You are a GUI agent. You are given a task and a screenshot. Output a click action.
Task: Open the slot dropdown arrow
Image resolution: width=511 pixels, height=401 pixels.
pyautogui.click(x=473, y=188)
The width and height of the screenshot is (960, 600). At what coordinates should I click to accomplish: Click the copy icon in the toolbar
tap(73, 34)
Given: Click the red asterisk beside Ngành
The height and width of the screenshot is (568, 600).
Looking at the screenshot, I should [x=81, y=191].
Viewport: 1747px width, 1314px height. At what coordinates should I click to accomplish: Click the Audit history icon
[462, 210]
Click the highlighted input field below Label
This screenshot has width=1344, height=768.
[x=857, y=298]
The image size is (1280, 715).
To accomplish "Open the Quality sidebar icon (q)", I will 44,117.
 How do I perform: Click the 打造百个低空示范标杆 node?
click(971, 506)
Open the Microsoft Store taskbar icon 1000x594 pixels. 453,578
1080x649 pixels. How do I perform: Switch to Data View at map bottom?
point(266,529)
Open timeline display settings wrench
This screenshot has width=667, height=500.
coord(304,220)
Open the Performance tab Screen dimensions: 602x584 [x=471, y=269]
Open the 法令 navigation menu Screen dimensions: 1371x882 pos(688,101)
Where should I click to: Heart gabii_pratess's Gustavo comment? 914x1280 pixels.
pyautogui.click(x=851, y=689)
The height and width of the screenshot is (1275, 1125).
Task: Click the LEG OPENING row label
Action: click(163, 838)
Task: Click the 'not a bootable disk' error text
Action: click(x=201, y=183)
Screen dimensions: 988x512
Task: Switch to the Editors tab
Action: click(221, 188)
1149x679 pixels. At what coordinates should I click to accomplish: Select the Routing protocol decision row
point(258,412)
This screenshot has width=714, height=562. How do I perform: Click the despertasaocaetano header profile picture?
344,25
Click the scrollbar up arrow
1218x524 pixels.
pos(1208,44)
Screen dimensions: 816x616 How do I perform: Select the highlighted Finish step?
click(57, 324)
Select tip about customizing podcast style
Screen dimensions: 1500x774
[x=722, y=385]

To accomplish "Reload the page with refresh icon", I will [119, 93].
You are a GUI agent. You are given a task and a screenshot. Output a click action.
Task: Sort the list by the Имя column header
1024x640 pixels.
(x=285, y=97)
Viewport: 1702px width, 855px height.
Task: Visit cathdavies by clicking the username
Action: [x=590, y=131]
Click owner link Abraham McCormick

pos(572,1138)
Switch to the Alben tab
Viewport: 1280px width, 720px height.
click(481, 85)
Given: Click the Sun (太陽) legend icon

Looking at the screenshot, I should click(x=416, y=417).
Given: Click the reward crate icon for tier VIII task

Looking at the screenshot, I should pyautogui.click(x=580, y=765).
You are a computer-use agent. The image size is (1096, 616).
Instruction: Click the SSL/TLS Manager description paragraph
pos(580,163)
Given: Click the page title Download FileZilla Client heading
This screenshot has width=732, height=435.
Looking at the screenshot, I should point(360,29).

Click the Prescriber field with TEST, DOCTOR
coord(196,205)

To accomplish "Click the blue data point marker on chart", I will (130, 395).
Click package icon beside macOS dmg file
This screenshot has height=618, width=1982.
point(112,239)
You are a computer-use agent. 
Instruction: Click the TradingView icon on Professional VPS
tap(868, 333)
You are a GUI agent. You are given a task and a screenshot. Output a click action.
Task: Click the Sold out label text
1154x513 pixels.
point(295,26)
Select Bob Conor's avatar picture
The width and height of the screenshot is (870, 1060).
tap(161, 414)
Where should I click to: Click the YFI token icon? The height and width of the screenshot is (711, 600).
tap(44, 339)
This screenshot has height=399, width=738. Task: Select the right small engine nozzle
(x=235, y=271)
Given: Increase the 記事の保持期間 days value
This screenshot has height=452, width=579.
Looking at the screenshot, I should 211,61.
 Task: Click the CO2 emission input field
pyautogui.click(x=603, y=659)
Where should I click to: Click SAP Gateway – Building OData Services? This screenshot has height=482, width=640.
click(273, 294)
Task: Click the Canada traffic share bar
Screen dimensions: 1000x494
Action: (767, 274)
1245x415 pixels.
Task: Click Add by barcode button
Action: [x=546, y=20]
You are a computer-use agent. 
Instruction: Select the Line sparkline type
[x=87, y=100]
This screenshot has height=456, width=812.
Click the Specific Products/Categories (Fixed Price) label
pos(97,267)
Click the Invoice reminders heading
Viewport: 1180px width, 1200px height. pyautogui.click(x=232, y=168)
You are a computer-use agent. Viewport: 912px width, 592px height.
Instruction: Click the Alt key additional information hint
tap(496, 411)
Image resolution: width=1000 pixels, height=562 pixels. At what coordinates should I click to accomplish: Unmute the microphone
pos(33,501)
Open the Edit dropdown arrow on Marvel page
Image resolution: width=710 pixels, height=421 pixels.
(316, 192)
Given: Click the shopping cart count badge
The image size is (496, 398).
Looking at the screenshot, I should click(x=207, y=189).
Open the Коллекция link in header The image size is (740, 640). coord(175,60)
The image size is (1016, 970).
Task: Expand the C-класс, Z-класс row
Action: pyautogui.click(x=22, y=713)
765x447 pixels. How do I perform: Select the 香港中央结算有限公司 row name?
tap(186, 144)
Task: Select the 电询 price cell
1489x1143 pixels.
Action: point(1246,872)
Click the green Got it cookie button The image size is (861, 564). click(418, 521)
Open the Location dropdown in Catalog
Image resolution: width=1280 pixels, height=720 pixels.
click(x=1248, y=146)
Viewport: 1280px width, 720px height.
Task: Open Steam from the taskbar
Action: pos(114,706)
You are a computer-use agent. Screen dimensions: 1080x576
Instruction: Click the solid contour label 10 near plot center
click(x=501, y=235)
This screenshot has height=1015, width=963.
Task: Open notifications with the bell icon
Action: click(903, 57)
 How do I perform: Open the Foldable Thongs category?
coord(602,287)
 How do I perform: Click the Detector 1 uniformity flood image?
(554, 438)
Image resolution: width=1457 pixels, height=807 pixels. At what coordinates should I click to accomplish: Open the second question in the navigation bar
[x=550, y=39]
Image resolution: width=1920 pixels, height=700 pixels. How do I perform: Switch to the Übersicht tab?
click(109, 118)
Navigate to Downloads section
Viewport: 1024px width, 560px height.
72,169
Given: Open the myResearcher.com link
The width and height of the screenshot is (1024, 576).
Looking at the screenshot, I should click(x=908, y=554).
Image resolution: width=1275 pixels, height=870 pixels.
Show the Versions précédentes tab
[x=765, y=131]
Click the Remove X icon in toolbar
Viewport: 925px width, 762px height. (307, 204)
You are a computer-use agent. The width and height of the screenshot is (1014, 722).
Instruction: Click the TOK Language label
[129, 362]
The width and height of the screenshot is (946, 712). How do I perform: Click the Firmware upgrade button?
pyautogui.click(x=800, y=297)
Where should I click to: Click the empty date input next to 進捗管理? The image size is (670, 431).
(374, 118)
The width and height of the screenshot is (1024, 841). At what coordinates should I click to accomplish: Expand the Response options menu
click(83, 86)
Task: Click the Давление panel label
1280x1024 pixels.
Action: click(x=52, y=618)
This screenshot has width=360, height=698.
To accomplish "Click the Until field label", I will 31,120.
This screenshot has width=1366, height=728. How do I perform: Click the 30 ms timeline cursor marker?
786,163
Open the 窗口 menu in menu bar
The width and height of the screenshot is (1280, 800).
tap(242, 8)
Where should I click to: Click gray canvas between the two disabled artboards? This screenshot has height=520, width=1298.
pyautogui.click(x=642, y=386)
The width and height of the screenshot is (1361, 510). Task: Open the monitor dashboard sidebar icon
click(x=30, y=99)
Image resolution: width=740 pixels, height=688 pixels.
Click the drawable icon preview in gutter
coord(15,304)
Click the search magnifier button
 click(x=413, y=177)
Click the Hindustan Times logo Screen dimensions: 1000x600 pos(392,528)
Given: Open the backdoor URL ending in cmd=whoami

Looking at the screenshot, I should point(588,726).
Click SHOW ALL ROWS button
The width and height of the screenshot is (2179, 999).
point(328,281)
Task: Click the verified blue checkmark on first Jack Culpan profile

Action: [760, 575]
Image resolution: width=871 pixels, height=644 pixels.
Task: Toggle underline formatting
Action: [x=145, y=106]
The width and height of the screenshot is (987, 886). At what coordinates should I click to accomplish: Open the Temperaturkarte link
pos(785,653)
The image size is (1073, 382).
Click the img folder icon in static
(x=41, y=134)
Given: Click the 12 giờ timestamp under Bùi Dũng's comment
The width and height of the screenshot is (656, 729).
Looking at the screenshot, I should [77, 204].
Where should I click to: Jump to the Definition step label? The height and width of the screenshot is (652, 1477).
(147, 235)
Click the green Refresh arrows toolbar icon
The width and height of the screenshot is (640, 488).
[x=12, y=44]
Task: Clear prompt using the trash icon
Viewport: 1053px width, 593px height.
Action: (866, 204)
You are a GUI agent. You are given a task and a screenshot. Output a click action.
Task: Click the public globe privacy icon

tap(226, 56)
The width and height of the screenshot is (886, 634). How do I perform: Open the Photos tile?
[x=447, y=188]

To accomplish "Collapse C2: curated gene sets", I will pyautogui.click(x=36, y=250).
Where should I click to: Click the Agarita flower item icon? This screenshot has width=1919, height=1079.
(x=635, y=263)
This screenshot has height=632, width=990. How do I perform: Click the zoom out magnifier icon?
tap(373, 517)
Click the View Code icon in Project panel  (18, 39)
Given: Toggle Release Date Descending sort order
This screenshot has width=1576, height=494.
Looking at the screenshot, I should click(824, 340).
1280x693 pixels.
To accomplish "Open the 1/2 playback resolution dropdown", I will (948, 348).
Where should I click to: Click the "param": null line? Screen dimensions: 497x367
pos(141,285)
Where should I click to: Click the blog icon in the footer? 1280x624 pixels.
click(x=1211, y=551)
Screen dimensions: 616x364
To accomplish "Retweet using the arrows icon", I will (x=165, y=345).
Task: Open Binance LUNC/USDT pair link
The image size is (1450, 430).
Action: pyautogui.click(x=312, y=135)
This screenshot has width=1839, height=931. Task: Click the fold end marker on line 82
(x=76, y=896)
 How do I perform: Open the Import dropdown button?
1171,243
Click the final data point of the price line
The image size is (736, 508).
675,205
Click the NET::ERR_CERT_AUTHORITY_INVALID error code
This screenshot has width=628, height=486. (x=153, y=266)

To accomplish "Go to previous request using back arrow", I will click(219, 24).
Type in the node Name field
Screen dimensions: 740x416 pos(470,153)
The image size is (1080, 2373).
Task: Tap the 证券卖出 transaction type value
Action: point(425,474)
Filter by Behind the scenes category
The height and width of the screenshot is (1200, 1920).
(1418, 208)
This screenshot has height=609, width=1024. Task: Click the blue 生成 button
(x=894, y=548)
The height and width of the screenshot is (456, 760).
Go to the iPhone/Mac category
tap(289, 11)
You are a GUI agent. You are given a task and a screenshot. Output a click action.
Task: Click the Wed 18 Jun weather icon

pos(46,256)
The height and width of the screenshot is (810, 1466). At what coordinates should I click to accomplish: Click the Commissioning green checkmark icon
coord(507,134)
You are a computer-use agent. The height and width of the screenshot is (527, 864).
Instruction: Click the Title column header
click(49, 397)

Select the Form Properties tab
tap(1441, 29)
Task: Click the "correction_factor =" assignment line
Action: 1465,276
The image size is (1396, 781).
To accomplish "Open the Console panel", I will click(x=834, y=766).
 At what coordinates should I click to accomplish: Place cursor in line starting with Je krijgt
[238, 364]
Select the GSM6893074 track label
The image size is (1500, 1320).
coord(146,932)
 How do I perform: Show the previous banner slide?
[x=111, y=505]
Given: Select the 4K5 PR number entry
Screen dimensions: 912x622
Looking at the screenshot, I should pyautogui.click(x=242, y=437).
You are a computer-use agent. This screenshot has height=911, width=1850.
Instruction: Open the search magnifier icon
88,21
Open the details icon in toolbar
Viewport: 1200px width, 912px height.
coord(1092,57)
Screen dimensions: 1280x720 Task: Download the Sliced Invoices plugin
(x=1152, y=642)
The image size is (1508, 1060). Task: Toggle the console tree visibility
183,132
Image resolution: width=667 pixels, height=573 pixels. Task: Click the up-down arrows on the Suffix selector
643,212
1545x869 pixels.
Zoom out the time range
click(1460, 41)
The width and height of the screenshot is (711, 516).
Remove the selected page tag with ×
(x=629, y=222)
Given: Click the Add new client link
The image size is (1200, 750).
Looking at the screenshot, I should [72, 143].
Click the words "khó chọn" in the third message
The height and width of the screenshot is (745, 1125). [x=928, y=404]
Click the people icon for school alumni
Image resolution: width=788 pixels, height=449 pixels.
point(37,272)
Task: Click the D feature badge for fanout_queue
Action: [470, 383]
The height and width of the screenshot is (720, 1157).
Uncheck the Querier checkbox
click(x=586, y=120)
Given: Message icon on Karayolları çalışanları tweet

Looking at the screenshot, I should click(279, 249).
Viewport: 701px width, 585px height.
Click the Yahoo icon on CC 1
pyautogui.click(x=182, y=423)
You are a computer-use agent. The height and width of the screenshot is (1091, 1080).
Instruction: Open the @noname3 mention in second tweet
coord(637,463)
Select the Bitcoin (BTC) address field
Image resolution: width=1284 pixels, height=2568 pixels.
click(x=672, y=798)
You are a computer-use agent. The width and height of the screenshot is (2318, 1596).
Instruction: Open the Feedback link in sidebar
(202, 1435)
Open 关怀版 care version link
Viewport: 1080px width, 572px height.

····················

▶ [YOUR ASSIGNMENT]
Print exactly the lines above, between the one holding "Where should I click to: Click the Agarita" and the one holding "Click the View", inclusive, and nothing besides.

▶ [WRITTEN ANSWER]
Where should I click to: Click the Agarita flower item icon? This screenshot has width=1919, height=1079.
(x=635, y=263)
This screenshot has height=632, width=990. How do I perform: Click the zoom out magnifier icon?
tap(373, 517)
Click the View Code icon in Project panel  (18, 39)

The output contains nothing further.